Spielman eut une expression épouvantée.

— Mon Dieu ! s’exclama-t-il. Il resta assis sans rien dire durant une minute avant de répéter : Mon Dieu. Puis il secoua la tête et consulta à nouveau sa Rolex. Écoutez, je voudrais pouvoir vous aider, mais c’est tout ce que… Il écarta les mains avant de les laisser retomber sur la table. Je ne pense pas pouvoir ajouter quoi que ce soit d’utile. Mais permettez-moi de vous faire gagner un peu de temps. Ce monsieur, euh… Chesney ?

— Chutsky, corrigea Deborah.

— Oui, c’est ça. Il est passé et m’a conseillé de faire un scanner de la rétine pour obtenir une identification, auprès, euh, d’une certaine base de données en Virginie. Il haussa un sourcil et pinça les lèvres. Bref. J’ai reçu un fax hier me transmettant l’identité de la victime. Je vais vous le chercher. Il se leva et disparut dans le couloir. Un instant plus tard, il revint avec une feuille de papier. Voilà. Il s’agit de Manuel Borges. Originaire du Salvador. Il travaillait dans l’importation. Il posa la feuille devant Deborah. Je sais que ce n’est pas grand-chose, mais c’est tout ce que je peux vous dire. Dans l’état où il est… Il haussa les épaules.
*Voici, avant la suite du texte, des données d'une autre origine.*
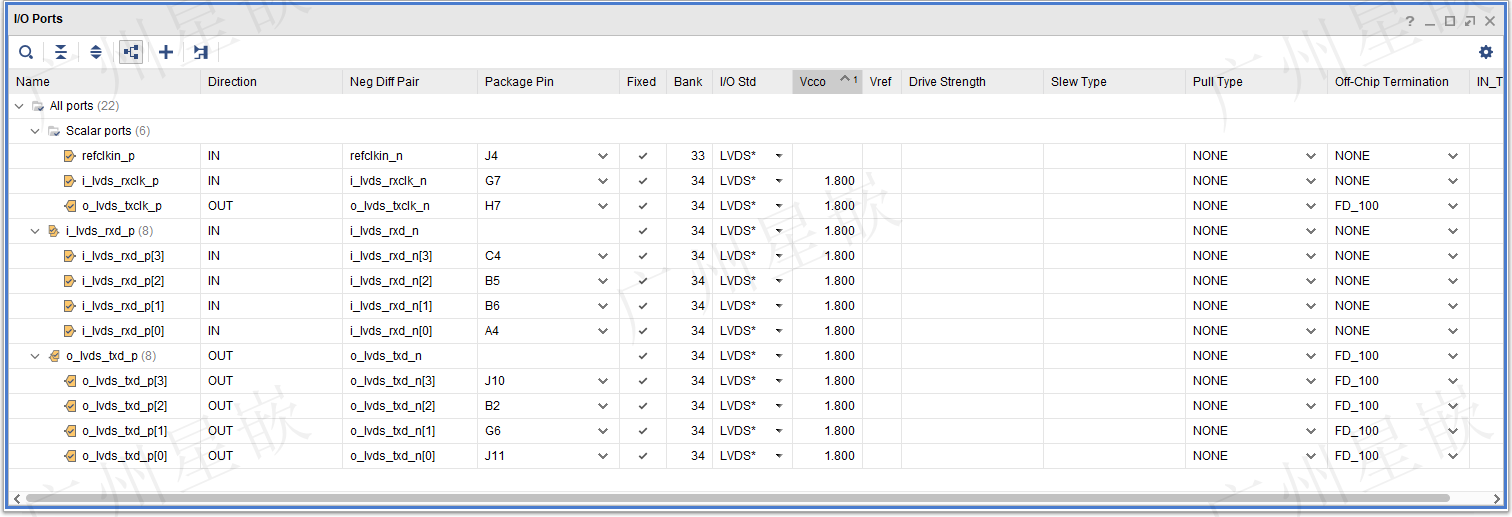Toggle the Fixed checkmark for refclkin_p
The image size is (1512, 517).
click(x=643, y=156)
Je ne pensais pas qu’on pourrait en apprendre autant.

Un petit haut-parleur placé au plafond émit un marmonnement qui aurait pu provenir d’un poste de télévision. Spielman dressa la tête, fronça les sourcils, puis annonça :

— Il faut que j’y aille. J’espère que vous allez l’attraper. Et il quitta la pièce si rapidement que le fax voleta sur la table.

Je lançai un coup d’œil à Deborah. Elle ne semblait pas particulièrement réconfortée d’avoir appris le nom de la victime.

— Bon, fis-je. Je sais que ce n’est pas grand-chose. Elle secoua la tête.

— Pas grand-chose serait déjà beaucoup. C’est que dalle, ça. Elle considéra le fax, le parcourut d’un bout à l’autre. Le Salvador. Un parent du fameux colonel Bob.

— C’était notre camp, ça, observai-je. Elle leva les yeux vers moi. Le camp que les Américains ont soutenu. Je l’ai lu sur Internet.

— Génial. Alors on vient d’apprendre quelque chose qu’on savait déjà. Elle se leva et se dirigea vers la porte, pas tout à fait aussi vite que le docteur Spielman mais suffisamment pour que je doive presser le pas derrière elle, et je ne réussis à la rattraper qu’à l’entrée de l’hôpital, devant le parking.

Deborah conduisit à vive allure et en silence, les mâchoires serrées, tout le long du chemin, jusqu’à la petite maison de NW 4th Street où l’affaire avait commencé. Le ruban jaune n’y était plus, bien sûr, mais Deborah se gara tout de même n’importe comment, à la manière typique des flics, et sortit de la voiture. Je la suivis le long de la petite allée qui menait à la maison voisine de celle où nous avions rencontré le barrage d’agents. Deborah appuya sur la sonnette, toujours muette, et quelques secondes plus tard la porte s’ouvrit. Un homme d’âge moyen portant des lunettes à monture en or et une chemise guayabera ocre nous regarda d’un air interrogateur.